DO THIS:
Put each line of the listing below into a JSON list of strings, one string per line, and leave out blank lines.

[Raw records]
☆ ☆ ☆ ☆

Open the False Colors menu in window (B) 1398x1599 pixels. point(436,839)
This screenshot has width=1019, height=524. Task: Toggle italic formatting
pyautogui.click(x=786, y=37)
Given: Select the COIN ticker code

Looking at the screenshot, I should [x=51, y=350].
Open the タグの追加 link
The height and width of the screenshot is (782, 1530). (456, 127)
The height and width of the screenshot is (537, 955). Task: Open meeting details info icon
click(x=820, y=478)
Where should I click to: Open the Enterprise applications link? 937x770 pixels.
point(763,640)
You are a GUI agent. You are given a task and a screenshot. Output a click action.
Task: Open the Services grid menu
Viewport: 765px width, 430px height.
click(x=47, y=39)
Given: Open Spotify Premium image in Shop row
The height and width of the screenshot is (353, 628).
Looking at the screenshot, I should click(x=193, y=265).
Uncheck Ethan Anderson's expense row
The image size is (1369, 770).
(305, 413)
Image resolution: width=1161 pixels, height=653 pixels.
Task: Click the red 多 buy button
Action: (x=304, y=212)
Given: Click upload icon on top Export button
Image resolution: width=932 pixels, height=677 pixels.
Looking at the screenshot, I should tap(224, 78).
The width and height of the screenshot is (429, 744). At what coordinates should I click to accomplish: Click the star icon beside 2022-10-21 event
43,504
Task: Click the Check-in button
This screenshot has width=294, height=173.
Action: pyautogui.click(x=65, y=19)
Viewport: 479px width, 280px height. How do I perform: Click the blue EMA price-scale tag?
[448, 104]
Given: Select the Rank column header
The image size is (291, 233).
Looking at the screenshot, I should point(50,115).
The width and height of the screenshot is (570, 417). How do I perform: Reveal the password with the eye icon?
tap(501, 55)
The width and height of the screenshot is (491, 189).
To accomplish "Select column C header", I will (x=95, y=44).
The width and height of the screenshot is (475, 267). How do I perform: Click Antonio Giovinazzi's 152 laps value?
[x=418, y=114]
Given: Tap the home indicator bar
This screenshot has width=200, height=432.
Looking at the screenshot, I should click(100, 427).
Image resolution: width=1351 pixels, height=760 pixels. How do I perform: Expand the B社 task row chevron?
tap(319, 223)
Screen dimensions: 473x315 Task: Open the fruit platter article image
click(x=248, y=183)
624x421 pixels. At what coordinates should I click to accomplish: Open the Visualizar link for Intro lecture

☆ ☆ ☆ ☆

THE REPLY:
[
  "Open the False Colors menu in window (B) 1398x1599 pixels. point(436,839)",
  "This screenshot has width=1019, height=524. Task: Toggle italic formatting",
  "pyautogui.click(x=786, y=37)",
  "Given: Select the COIN ticker code",
  "Looking at the screenshot, I should [x=51, y=350].",
  "Open the タグの追加 link",
  "The height and width of the screenshot is (782, 1530). (456, 127)",
  "The height and width of the screenshot is (537, 955). Task: Open meeting details info icon",
  "click(x=820, y=478)",
  "Where should I click to: Open the Enterprise applications link? 937x770 pixels.",
  "point(763,640)",
  "You are a GUI agent. You are given a task and a screenshot. Output a click action.",
  "Task: Open the Services grid menu",
  "Viewport: 765px width, 430px height.",
  "click(x=47, y=39)",
  "Given: Open Spotify Premium image in Shop row",
  "The height and width of the screenshot is (353, 628).",
  "Looking at the screenshot, I should click(x=193, y=265).",
  "Uncheck Ethan Anderson's expense row",
  "The image size is (1369, 770).",
  "(305, 413)",
  "Image resolution: width=1161 pixels, height=653 pixels.",
  "Task: Click the red 多 buy button",
  "Action: (x=304, y=212)",
  "Given: Click upload icon on top Export button",
  "Image resolution: width=932 pixels, height=677 pixels.",
  "Looking at the screenshot, I should tap(224, 78).",
  "The width and height of the screenshot is (429, 744). At what coordinates should I click to accomplish: Click the star icon beside 2022-10-21 event",
  "43,504",
  "Task: Click the Check-in button",
  "This screenshot has width=294, height=173.",
  "Action: pyautogui.click(x=65, y=19)",
  "Viewport: 479px width, 280px height. How do I perform: Click the blue EMA price-scale tag?",
  "[448, 104]",
  "Given: Select the Rank column header",
  "The image size is (291, 233).",
  "Looking at the screenshot, I should point(50,115).",
  "The width and height of the screenshot is (570, 417). How do I perform: Reveal the password with the eye icon?",
  "tap(501, 55)",
  "The width and height of the screenshot is (491, 189).",
  "To accomplish \"Select column C header\", I will (x=95, y=44).",
  "The width and height of the screenshot is (475, 267). How do I perform: Click Antonio Giovinazzi's 152 laps value?",
  "[x=418, y=114]",
  "Given: Tap the home indicator bar",
  "This screenshot has width=200, height=432.",
  "Looking at the screenshot, I should click(100, 427).",
  "Image resolution: width=1351 pixels, height=760 pixels. How do I perform: Expand the B社 task row chevron?",
  "tap(319, 223)",
  "Screen dimensions: 473x315 Task: Open the fruit platter article image",
  "click(x=248, y=183)",
  "624x421 pixels. At what coordinates should I click to accomplish: Open the Visualizar link for Intro lecture"
]